TRECHO DE ORIGEM:

0:37. Estou num voo rumo a Lisboa, uma bela mãe, uma bela
mulher, embala seu filho em pé no avião. Realmente uma bela mulher. Madura,
mãe, mas atraente. Me atrai. Seria capaz de me apaixonar por uma mulher assim.
Seria bem mais desafiador. Uma mulher mais vivida, mais velha, lembra uma Zizi
Possi melhorada. Me agradou. Quanto à Garota da Rabeca, ah, foi a morte da
ilusão da forma mais delicada possível, com seu jeito agradável e
necessariamente esquivo. Volto a lembrar que ela é mulher jovem e lindíssima,
logo deve ser escolada na arte de dar cortadas proporcionais à abordagem. A
minha foi muito branda, sutil, prova de que talvez não tenha sido tão má a
minha elegia, por assim dizer, à sua pessoa. Embora tenha ficado claro pelos seus
gestos e modos que parou aí, que não quer mais conversa comigo, fui uma reles
curiosidade que virou passado para ela. Pelo menos disse-me que leu e que achou
bem legal e me respondeu seu nome, quando a perguntei, numa última ousadia
minha. E não é que tenho o nome dela tatuado no meu braço? Com a caligrafia ou
o desenho de minha amada babá, visto que ela é completamente analfabeta, não
sabe compreender ler o próprio nome que desenhou com carinho e cuidado para
ficar bem bonito para mim, mesmo sem saber que estava fazendo para ficar sempre
impresso no meu corpo. Porque ela é assim, uma santa; a melhor pessoa que já
conheci, empatada com meu irmão. Eles são dignos de representar a humanidade, o
que de mais maravilhoso pode haver nela.

TAREFA PROPOSTA 1: Resuma em duas frases o trecho sobre o voo para Lisboa.
TAREFA PROPOSTA 2: Dê seguimento ao trecho sobre o voo para Lisboa, partindo da última frase apresentada.

MATERIAL:
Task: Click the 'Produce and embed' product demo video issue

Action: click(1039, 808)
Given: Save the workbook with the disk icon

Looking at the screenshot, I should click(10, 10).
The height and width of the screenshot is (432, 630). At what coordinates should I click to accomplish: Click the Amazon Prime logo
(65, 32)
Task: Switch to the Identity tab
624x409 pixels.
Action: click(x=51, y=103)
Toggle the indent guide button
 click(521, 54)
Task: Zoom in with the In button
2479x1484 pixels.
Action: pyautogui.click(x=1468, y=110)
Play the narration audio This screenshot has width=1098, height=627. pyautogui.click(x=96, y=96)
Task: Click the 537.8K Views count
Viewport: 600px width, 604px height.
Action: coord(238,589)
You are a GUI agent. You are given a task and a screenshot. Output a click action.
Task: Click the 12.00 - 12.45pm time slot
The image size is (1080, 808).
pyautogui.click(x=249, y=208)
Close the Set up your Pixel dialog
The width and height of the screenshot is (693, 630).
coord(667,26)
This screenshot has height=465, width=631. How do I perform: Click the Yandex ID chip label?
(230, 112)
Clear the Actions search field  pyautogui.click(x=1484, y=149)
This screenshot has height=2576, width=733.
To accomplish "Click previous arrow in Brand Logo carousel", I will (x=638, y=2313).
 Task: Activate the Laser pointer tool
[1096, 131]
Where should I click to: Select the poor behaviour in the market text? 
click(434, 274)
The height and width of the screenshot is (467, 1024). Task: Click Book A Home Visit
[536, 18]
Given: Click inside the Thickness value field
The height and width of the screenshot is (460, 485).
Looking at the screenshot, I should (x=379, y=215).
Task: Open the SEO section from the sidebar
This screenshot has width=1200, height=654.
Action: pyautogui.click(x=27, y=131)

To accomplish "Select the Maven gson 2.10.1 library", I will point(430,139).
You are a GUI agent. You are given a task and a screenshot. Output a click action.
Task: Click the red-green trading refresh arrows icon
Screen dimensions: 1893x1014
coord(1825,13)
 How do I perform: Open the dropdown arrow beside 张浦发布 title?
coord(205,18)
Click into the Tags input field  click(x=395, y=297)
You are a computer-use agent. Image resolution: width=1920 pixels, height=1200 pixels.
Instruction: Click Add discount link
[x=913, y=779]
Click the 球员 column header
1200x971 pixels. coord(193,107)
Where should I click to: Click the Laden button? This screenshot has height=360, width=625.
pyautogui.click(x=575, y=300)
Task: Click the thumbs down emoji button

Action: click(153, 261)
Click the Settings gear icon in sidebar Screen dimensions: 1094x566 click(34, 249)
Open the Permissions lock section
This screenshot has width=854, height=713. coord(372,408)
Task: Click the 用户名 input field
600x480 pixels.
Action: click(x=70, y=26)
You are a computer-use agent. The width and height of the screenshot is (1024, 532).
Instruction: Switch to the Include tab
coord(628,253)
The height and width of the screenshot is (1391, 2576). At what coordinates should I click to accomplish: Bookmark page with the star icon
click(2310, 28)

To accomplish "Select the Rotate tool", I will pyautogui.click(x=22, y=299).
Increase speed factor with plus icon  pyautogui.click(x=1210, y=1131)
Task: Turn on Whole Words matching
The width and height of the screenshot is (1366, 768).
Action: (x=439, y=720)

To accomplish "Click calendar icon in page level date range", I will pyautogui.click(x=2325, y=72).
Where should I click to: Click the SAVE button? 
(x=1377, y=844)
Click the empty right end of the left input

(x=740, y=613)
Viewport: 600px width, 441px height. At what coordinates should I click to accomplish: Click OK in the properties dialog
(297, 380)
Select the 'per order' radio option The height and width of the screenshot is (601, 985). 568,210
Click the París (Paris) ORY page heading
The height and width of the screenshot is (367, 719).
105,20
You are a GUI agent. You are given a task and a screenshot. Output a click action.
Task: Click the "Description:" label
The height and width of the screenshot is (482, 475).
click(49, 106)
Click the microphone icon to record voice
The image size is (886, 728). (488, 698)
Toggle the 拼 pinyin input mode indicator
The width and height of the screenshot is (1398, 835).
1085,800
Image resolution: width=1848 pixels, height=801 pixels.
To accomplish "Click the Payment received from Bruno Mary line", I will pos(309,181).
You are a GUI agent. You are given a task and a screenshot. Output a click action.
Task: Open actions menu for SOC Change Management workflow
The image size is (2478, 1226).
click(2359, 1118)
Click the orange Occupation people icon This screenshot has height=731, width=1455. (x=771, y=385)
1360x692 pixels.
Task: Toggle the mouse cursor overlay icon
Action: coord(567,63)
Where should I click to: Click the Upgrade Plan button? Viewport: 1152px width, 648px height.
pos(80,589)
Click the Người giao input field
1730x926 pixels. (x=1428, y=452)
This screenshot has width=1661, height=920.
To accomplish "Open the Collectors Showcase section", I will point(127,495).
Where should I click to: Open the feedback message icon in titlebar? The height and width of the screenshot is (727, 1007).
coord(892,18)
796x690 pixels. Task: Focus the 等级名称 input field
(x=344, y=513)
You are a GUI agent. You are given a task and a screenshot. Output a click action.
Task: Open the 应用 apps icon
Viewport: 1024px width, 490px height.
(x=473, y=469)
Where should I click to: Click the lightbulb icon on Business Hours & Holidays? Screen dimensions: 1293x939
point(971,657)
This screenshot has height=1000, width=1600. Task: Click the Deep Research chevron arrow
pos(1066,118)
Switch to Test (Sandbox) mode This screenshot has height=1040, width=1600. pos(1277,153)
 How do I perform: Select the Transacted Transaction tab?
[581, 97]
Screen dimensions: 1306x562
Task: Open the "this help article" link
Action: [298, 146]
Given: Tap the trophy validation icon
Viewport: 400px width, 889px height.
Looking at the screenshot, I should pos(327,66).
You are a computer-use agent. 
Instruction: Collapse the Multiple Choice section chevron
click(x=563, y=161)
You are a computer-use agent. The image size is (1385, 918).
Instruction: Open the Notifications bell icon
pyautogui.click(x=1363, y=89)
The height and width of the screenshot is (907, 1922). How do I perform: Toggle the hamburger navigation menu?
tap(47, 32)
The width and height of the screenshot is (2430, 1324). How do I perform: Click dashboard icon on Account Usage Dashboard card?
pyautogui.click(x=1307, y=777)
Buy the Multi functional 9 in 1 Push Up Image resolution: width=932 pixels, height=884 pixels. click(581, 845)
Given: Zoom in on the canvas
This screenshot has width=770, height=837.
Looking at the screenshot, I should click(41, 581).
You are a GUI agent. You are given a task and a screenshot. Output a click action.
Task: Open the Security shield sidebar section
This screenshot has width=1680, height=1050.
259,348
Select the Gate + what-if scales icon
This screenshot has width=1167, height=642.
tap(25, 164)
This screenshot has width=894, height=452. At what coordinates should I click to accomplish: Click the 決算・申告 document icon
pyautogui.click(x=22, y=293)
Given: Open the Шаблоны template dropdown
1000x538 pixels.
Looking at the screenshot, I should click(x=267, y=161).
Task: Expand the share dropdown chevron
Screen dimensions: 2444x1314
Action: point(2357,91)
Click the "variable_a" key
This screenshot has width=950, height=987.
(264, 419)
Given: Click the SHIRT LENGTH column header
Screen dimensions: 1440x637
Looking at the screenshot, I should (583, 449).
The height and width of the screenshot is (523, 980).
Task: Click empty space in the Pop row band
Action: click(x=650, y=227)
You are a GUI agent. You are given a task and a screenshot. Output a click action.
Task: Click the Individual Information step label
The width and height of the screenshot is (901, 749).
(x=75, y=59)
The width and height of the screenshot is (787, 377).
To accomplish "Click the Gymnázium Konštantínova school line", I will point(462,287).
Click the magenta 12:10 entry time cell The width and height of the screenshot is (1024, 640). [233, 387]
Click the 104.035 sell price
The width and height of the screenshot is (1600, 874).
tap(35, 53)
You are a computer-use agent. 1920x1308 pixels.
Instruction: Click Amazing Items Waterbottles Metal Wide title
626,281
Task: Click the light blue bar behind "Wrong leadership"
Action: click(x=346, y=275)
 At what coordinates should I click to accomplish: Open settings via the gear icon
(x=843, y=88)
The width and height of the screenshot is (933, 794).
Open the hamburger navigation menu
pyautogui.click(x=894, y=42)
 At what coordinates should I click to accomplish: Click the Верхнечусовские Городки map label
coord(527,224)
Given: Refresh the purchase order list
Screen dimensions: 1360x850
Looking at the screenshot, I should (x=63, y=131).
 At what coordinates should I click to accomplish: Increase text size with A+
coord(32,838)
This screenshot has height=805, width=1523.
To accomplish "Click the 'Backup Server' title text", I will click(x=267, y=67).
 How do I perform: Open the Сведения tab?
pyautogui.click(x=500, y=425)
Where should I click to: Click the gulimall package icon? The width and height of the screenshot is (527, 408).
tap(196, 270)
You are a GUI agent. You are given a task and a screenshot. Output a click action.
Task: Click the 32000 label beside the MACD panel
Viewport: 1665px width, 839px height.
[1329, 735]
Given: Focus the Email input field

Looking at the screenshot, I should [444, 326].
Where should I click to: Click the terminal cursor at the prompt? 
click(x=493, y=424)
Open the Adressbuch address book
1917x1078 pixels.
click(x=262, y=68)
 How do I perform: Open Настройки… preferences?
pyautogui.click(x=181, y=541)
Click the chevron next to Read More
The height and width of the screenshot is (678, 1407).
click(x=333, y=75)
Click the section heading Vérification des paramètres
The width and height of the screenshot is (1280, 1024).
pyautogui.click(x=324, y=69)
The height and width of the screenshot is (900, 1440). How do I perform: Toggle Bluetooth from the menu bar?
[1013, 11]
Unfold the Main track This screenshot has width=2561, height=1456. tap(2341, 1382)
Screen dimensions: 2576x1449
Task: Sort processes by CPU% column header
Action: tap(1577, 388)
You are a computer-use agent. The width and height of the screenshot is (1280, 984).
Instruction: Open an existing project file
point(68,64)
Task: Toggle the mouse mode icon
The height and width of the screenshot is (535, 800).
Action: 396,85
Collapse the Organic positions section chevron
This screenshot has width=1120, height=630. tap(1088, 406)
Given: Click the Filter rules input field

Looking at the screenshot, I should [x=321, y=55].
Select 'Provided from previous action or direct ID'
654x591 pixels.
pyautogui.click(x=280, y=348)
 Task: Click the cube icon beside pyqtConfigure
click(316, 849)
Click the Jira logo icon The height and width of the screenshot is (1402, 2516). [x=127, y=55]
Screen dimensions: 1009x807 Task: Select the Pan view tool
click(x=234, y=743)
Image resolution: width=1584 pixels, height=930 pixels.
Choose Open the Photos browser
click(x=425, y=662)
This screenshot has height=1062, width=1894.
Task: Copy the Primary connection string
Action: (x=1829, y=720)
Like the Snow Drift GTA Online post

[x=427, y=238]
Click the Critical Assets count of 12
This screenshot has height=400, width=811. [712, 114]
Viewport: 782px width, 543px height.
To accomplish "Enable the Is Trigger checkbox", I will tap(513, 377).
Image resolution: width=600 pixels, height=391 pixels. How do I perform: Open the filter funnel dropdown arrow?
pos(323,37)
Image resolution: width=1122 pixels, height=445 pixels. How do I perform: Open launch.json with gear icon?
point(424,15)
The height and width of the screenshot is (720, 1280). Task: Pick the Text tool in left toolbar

RESPOSTA DO EXERCÍCIO 1: Num voo rumo a Lisboa, quem narra observa uma mãe madura e atraente embalando o filho e diz que seria capaz de se apaixonar por uma mulher assim. Depois relembra a recusa delicada da Garota da Rabeca, que disse ter lido e achado bem legal e revelou seu nome, o mesmo que está tatuado no braço de quem narra com o desenho da babá analfabeta, tida como a melhor pessoa já conhecida, empatada com o irmão.

RESPOSTA DO EXERCÍCIO 2:
-x-x-x-x-
Primeira parada em Lisboa, o fumódromo. |
10:14. Estamos no restaurante do hotel à espera do check in,
mamãe dorme à mesa. Já deu a hora, mas o lobby está cheio. Estou esperando
aliviar para acordá-la. Parece transmissão de pensamento. Foi só escrever que
ela acordou. Hahaha. A atendente do restaurante do hotel é jovem e um doce, mas
não tem o encanto da Garota da Rabeca. Perguntei-lhe se iria ao Rock in Rio e
ela disse sorridente que não, mas fez uma expressão momentânea de estranhamento
com o meu questionamento.
11h31. Não consegui dormir, talvez porque tenha dormido
muito no voo, talvez pela excitação da mudança. Deitei na cama, é bastante
confortável, e o ar deixa o quarto com uma temperatura bem agradável. Meu amigo
que está em Lisboa acaba para me chamar para ver o jogo de Portugal aqui em Portugal.
Na Praça do Comércio se não me engano. O jogo é às 19h. São quase 16h. Disse
para ele passar de 17h30. Não estou muito animado, mas prefiro ir que ficar
aqui escrevendo. Pode ser bom. Ainda falarei da Garota da Rabeca.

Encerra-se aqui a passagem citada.